Electrostatic Engineering of Nanotube Transistors for Improved Performance

TL;DR

This paper demonstrates that asymmetric electrostatic design significantly enhances carbon nanotube transistors by reducing off currents and enabling versatile p- or n-type operation, especially in Schottky-barrier CNFETs.

Contribution

It introduces an asymmetric electrostatic engineering approach that improves CNFET performance and allows dual-type operation with a single device design.

Findings

Asymmetric design reduces off currents in CNFETs.

Performance improvement is most significant in Schottky-barrier CNFETs.

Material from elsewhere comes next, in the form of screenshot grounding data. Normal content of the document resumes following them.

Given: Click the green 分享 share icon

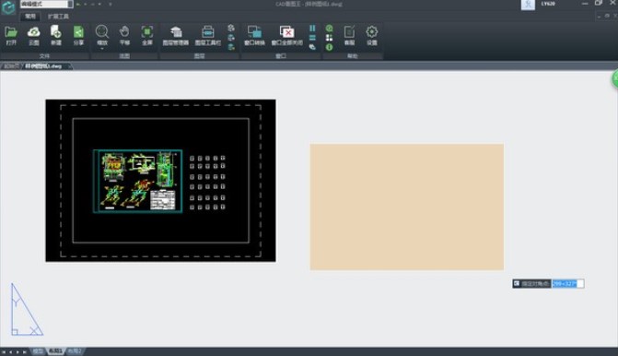Looking at the screenshot, I should [x=78, y=36].
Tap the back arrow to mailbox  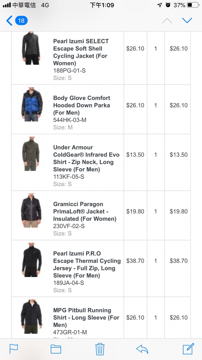click(x=9, y=21)
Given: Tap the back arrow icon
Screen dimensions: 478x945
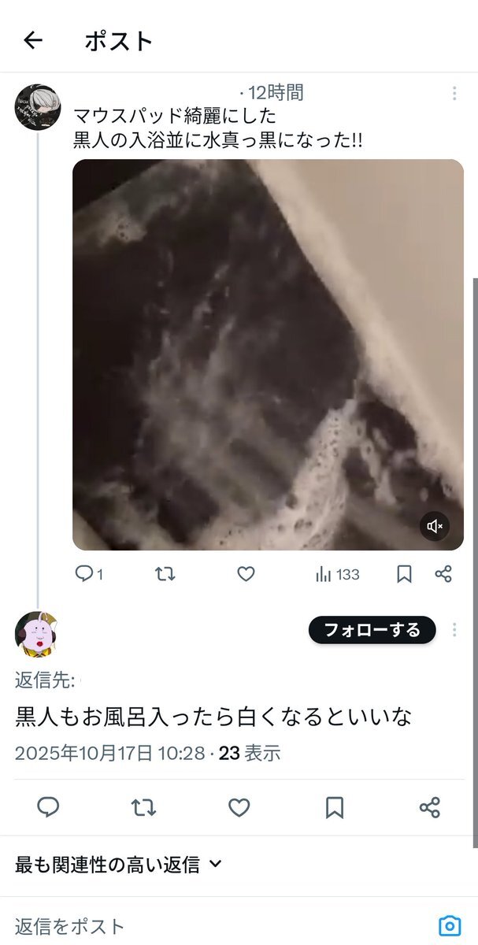Looking at the screenshot, I should pyautogui.click(x=32, y=40).

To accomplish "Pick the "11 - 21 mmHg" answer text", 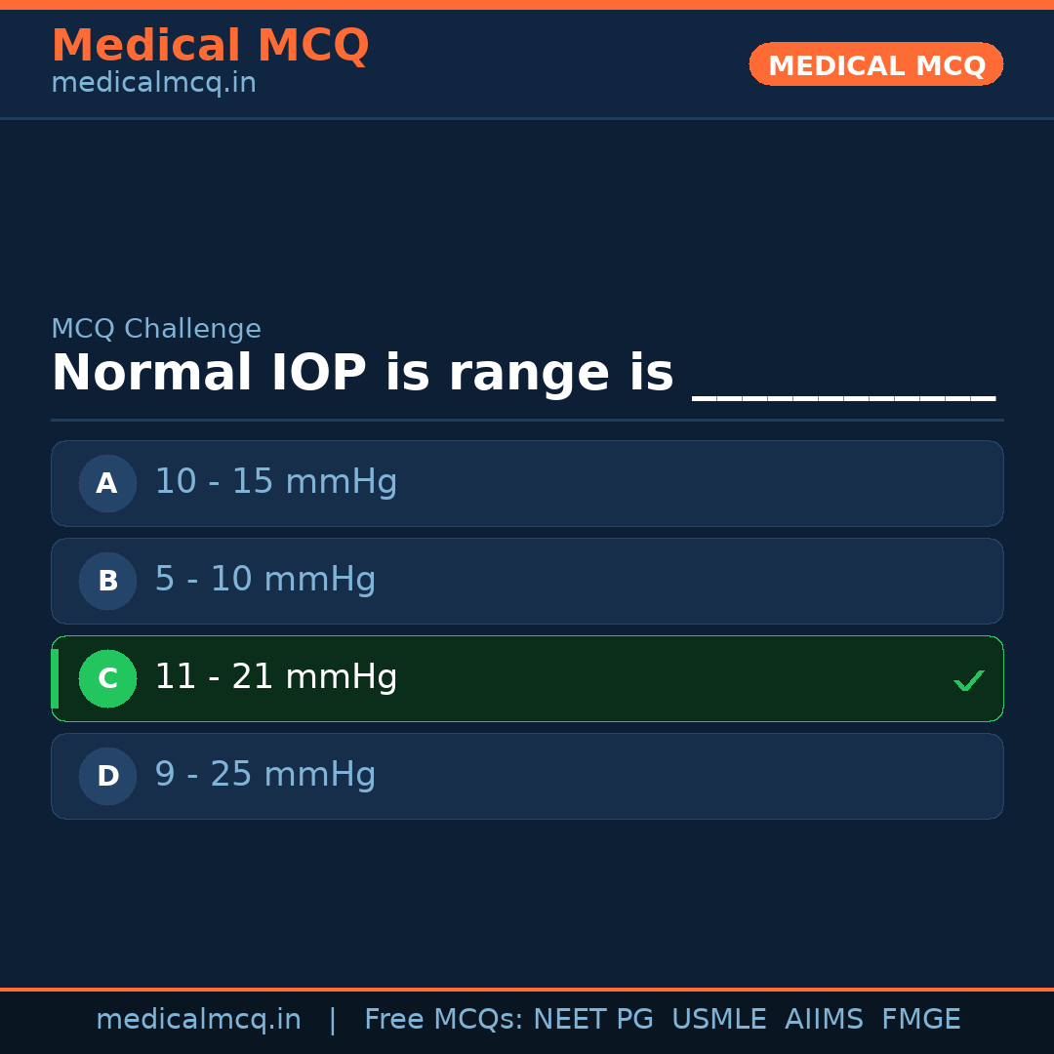I will click(275, 677).
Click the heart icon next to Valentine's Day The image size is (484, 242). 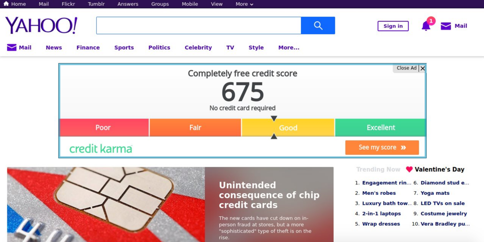click(409, 169)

Single device can function as both p- and n-type by changing drain voltage sign.

Abstract

With decreasing device dimensions, the performance of carbon nanotube field-effect transistors (CNFETs) is limited by high Off currents except at low drain voltages. We show that an asymmetric design improves the performance, reducing Off currents and extending the usable range of drain voltage. The improvement is most dramatic for ambipolar Schottky-barrier CNFETs. Moreover, this approach allows a single device to exhibit equally good performance as an n- or p-type transistor, by changing only the sign of the drain voltage. Even for CNFETs having ohmic contacts, an asymmetric design can greatly improve the performance for small-bandgap nanotubes.